* [Objective]
Reproduce the following lines word for word, keeping every record.

[Start Records for processing]

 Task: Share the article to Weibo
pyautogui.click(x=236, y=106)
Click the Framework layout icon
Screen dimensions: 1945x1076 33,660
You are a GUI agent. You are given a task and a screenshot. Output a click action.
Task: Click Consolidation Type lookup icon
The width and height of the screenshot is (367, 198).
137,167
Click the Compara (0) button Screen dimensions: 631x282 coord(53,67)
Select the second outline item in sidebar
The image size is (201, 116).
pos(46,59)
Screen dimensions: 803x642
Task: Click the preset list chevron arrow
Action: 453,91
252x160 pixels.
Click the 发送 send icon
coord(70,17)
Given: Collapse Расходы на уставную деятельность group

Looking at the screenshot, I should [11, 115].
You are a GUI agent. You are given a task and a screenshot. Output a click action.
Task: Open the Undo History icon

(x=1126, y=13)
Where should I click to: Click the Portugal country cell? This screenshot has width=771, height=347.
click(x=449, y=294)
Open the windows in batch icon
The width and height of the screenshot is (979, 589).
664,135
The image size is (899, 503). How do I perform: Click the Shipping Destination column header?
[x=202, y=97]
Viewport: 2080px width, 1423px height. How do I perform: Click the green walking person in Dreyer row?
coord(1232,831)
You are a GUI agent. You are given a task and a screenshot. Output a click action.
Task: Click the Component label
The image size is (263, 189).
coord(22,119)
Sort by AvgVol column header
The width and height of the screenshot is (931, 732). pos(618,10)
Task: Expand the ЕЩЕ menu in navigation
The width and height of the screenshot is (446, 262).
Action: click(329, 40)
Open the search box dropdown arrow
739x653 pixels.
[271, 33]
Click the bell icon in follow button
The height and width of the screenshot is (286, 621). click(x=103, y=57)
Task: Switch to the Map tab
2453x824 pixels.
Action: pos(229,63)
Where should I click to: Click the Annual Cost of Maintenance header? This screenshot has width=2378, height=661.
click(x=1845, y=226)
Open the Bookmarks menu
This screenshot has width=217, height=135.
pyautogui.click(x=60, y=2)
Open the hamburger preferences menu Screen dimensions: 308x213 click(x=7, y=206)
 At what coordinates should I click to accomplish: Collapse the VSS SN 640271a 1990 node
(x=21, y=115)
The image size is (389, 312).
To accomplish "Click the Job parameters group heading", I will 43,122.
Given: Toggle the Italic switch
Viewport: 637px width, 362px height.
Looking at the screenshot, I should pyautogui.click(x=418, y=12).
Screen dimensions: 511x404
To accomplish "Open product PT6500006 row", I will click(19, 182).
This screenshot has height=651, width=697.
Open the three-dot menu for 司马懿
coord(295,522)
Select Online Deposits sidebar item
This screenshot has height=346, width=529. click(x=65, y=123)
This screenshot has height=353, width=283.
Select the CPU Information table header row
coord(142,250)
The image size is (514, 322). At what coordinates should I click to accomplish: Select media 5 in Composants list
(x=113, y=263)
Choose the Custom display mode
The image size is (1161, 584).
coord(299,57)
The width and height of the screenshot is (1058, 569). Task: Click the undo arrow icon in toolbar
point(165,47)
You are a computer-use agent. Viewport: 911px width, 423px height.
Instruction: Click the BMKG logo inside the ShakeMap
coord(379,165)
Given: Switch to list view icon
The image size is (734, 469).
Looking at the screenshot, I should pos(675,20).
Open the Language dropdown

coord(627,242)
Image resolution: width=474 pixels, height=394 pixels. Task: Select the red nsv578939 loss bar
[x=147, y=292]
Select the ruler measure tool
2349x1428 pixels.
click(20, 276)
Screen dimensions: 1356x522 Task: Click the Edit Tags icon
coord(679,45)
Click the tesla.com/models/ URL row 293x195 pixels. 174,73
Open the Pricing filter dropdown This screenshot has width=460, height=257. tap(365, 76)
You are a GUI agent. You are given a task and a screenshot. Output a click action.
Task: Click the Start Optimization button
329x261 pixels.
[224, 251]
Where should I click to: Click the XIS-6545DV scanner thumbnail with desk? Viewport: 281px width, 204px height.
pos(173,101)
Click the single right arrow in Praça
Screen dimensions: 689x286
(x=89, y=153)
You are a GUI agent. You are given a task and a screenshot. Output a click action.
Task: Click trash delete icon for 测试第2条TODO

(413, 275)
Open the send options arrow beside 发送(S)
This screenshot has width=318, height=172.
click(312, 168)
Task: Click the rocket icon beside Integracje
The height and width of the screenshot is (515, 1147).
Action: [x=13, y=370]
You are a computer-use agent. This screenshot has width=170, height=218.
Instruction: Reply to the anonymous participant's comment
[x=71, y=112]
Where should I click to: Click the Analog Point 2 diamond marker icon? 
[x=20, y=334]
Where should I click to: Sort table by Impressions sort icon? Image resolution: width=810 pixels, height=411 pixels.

[End Records for processing]

* [Solved problem]
 Task: Share the article to Weibo
pyautogui.click(x=236, y=106)
Click the Framework layout icon
Screen dimensions: 1945x1076 33,660
You are a GUI agent. You are given a task and a screenshot. Output a click action.
Task: Click Consolidation Type lookup icon
The width and height of the screenshot is (367, 198).
137,167
Click the Compara (0) button Screen dimensions: 631x282 coord(53,67)
Select the second outline item in sidebar
The image size is (201, 116).
pos(46,59)
Screen dimensions: 803x642
Task: Click the preset list chevron arrow
Action: 453,91
252x160 pixels.
Click the 发送 send icon
coord(70,17)
Given: Collapse Расходы на уставную деятельность group

Looking at the screenshot, I should [11, 115].
You are a GUI agent. You are given a task and a screenshot. Output a click action.
Task: Open the Undo History icon

(x=1126, y=13)
Where should I click to: Click the Portugal country cell? This screenshot has width=771, height=347.
click(x=449, y=294)
Open the windows in batch icon
The width and height of the screenshot is (979, 589).
664,135
The image size is (899, 503). How do I perform: Click the Shipping Destination column header?
[x=202, y=97]
Viewport: 2080px width, 1423px height. How do I perform: Click the green walking person in Dreyer row?
coord(1232,831)
You are a GUI agent. You are given a task and a screenshot. Output a click action.
Task: Click the Component label
The image size is (263, 189).
coord(22,119)
Sort by AvgVol column header
The width and height of the screenshot is (931, 732). pos(618,10)
Task: Expand the ЕЩЕ menu in navigation
The width and height of the screenshot is (446, 262).
Action: click(329, 40)
Open the search box dropdown arrow
739x653 pixels.
[271, 33]
Click the bell icon in follow button
The height and width of the screenshot is (286, 621). click(x=103, y=57)
Task: Switch to the Map tab
2453x824 pixels.
Action: pos(229,63)
Where should I click to: Click the Annual Cost of Maintenance header? This screenshot has width=2378, height=661.
click(x=1845, y=226)
Open the Bookmarks menu
This screenshot has width=217, height=135.
pyautogui.click(x=60, y=2)
Open the hamburger preferences menu Screen dimensions: 308x213 click(x=7, y=206)
 At what coordinates should I click to accomplish: Collapse the VSS SN 640271a 1990 node
(x=21, y=115)
The image size is (389, 312).
To accomplish "Click the Job parameters group heading", I will 43,122.
Given: Toggle the Italic switch
Viewport: 637px width, 362px height.
Looking at the screenshot, I should pyautogui.click(x=418, y=12).
Screen dimensions: 511x404
To accomplish "Open product PT6500006 row", I will click(19, 182).
This screenshot has height=651, width=697.
Open the three-dot menu for 司马懿
coord(295,522)
Select Online Deposits sidebar item
This screenshot has height=346, width=529. click(x=65, y=123)
This screenshot has height=353, width=283.
Select the CPU Information table header row
coord(142,250)
The image size is (514, 322). At what coordinates should I click to accomplish: Select media 5 in Composants list
(x=113, y=263)
Choose the Custom display mode
The image size is (1161, 584).
coord(299,57)
The width and height of the screenshot is (1058, 569). Task: Click the undo arrow icon in toolbar
point(165,47)
You are a computer-use agent. Viewport: 911px width, 423px height.
Instruction: Click the BMKG logo inside the ShakeMap
coord(379,165)
Given: Switch to list view icon
The image size is (734, 469).
Looking at the screenshot, I should pos(675,20).
Open the Language dropdown

coord(627,242)
Image resolution: width=474 pixels, height=394 pixels. Task: Select the red nsv578939 loss bar
[x=147, y=292]
Select the ruler measure tool
2349x1428 pixels.
click(20, 276)
Screen dimensions: 1356x522 Task: Click the Edit Tags icon
coord(679,45)
Click the tesla.com/models/ URL row 293x195 pixels. 174,73
Open the Pricing filter dropdown This screenshot has width=460, height=257. tap(365, 76)
You are a GUI agent. You are given a task and a screenshot. Output a click action.
Task: Click the Start Optimization button
329x261 pixels.
[224, 251]
Where should I click to: Click the XIS-6545DV scanner thumbnail with desk? Viewport: 281px width, 204px height.
pos(173,101)
Click the single right arrow in Praça
Screen dimensions: 689x286
(x=89, y=153)
You are a GUI agent. You are given a task and a screenshot. Output a click action.
Task: Click trash delete icon for 测试第2条TODO

(413, 275)
Open the send options arrow beside 发送(S)
This screenshot has width=318, height=172.
click(312, 168)
Task: Click the rocket icon beside Integracje
The height and width of the screenshot is (515, 1147).
Action: [x=13, y=370]
You are a computer-use agent. This screenshot has width=170, height=218.
Instruction: Reply to the anonymous participant's comment
[x=71, y=112]
Where should I click to: Click the Analog Point 2 diamond marker icon? 
[x=20, y=334]
Where should I click to: Sort table by Impressions sort icon? Image resolution: width=810 pixels, height=411 pixels.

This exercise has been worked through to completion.